→ **Document section**
The development of a novel 3D migration assay to study the effects of cell signalling and microenvironment on the migratory behaviour of colorectal cancer

Abstract

Colorectal cancer is one of the mostly commonly diagnosed cancers for both men and women in the UK, with a poor survival rate compared to other Western countries and other commonly diagnosed cancer types. Part of the reason for poor prognosis for patients is the diagnosis of the disease at an advanced stage of progression, which has been shown to have a severe impact on patient survival rates. Due to this, the signalling events surrounding the adoption of an invasive phenotype may provide the opportunity to develop therapies to limit the spread of tumours from their original site and improve patient prognosis.

It has previously been highlighted that the culture of cells in standard two-dimensional (2D) induces alterations to gene expression via the imposition of a microenvironment which does not reflect the microenvironment experienced by cancer cells in vivo. This limits the accuracy of data obtained using 2D migration assays and can help to account for the failure of some anti-migratory compounds to be effective in in vivo or clinical screening, after showing promise in conventional cell culture tests.

This project has aimed to develop a novel three-dimensional (3D) migration assay based on Alvetex® technology, which provides a more biologically relevant microenvironment in vitro, to investigate the role of cell signalling and microenvironment in determining the migratory behaviour of colorectal cancer cells. Through extensive optimisation, the 3D culture of two colorectal cancer cell lines, SW480 and SW620, was established to allow for the assessment of cell migration via histological processing, in addition to the assessment of other behavioural traits via the use of commercial biochemical assays.

→ **Data extracts**
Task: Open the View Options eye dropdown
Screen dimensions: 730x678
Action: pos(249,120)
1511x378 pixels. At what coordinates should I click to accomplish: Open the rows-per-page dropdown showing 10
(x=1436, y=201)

→ **Explore the material**
a) In the abstract on the colorectal cancer migration assay, shorten the paragraph beginning "It has previously been highlighted" into a bulleted list that keeps its main facts.
b) Continue the abstract on the 3D migration assay for colorectal cancer from its last sentence.

→ **Outputs by task**
a)
- Culturing cells in standard two-dimensional (2D) conditions alters gene expression.
- This happens because 2D culture imposes a microenvironment unlike the one cancer cells experience in vivo.
- As a result, data from 2D migration assays are less accurate.
- This can help explain why some anti-migratory compounds that show promise in conventional cell culture tests fail in in vivo or clinical screening.

b)
Modulation of both the Wnt and Insulin-like Growth Factor (IGF)-I signalling pathways via small molecule inhibitors and exogenous protein application has highlighted compounds which alter the migratory behaviour of the colorectal cancer cell lines, results which were not reflected in counterpart 2D scratch wound assays. This underlines the need to use culturing techniques which better reflect the biological system in question, as the anti-migratory applications of these compounds have the potential to be missed if subjected to 2D screening only.

The biological relevance of the model developed here was also increased by altering the culture microenvironment by the addition of extracellular matrix (ECM) coatings or co-culture, demonstrating that this model can be adapted to recreate a variety of microenvironments depending on the aims of the research undertaken.

Together, the data presented in this thesis demonstrates the suitability of this novel culture system to assess the migratory behaviour of colorectal cancer cells in vitro, with the possibility of the adaption of this system to assess the behaviour of other cancer types.